Em período de férias, as visitas a trilhas e cachoeiras tendem a se intensificar. Para que não aconteçam acidentes durante o passeio, é importante seguir dicas simples de segurança e prestar atenção à previsão do tempo. Como a época é também de chuvas, pedras e caminhos tendem a ficar mais escorregadios. Além disso, a precipitação nas cabeceiras e nascentes de rios pode provocar aumento repentino do fluxo, as chamadas trombas d’água.

Um dos erros ao se frequentar esses locais, pela primeira vez, é ir sozinho ou, quando em grupo, dispensar o guia. Essas opções aumentam o risco de se perder no caminho ou de escolher uma trilha perigosa. O ideal é sempre fazer o passeio em, no mínimo, duas pessoas. “É importante também sempre levar água potável, lanterna e, se possível, mapa da região”, explica o comandante da Companhia de Salvamento Aquático do Corpo de Bombeiros Militar do Distrito Federal, tenente Victor Mendonça.

Além disso, é fundamental levar os aparelhos celulares completamente carregados. Somente um deve ficar ligado por vez, e o outro só após o primeiro descarregar a bateria. Ainda que na cachoeira não haja sinal, em caso de acidente é possível voltar ao ponto coberto por antenas e ligar para o resgate. “Alguns têm a opção bússola ou GPS, que pode ser enviada para a equipe de resgate ou inserida no sistema das nossas aeronaves. Assim, o acesso ao local do incidente fica mais rápido e preciso”, destaca o tenente Mendonça.

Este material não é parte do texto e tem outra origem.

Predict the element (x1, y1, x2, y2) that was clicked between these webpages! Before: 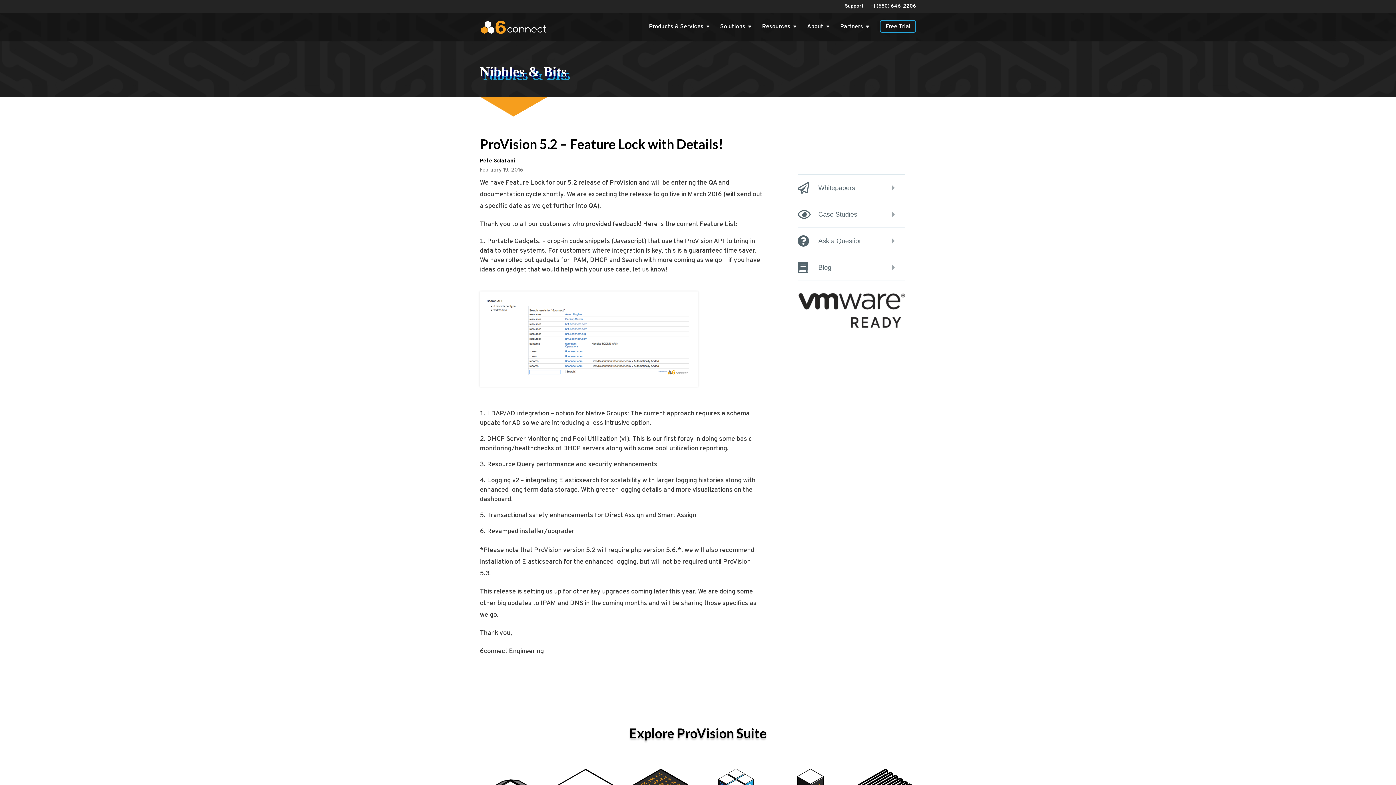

É fundamental também avisar aos familiares quando se vai a uma trilha ou cachoeira, e informar qual a previsão de retorno. Se o prazo se esgotar e a pessoa não comunicar o retorno, deve-se comunicar ao Corpo de Bombeiros imediatamente. “Nosso procedimento é um pouco diferente do feito pela polícia. Não é necessário esperar 24 horas para comunicar o desaparecimento. A primeira hipótese com que trabalhamos é a de que a pessoa está perdida”, explica Mendonça.

Ao programar uma trilha, é necessário verificar a previsão do tempo para o dia. “Com chuva, é melhor abortar a visita”, afirma o comandante da Companhia de Salvamento Aquático. Nessas condições, as pedras ficam mais escorregadias. É o caso do Salto do Tororó, cachoeira muito visitada nesta época, com caminhos íngremes que demandam atenção.

Além disso, as chuvas nas cabeceiras dos rios podem elevar rapidamente o nível da água e, com isso, provocar o fenômeno conhecido como tromba d’água. Caso a trilha já tenha começado quando o temporal desabar, a recomendação é retornar ao local de origem. Se houver cachoeira, o ideal é procurar um ponto alto, distante do curso d’água.

A maior parte dos acidentes está relacionada a traumas de pessoas que se perdem nas trilhas, de acordo com o tenente Mendonça. No caso de afogamentos, crianças e adultos jovens são as principais vítimas. O consumo de bebida alcoólica e de drogas também provoca os incidentes.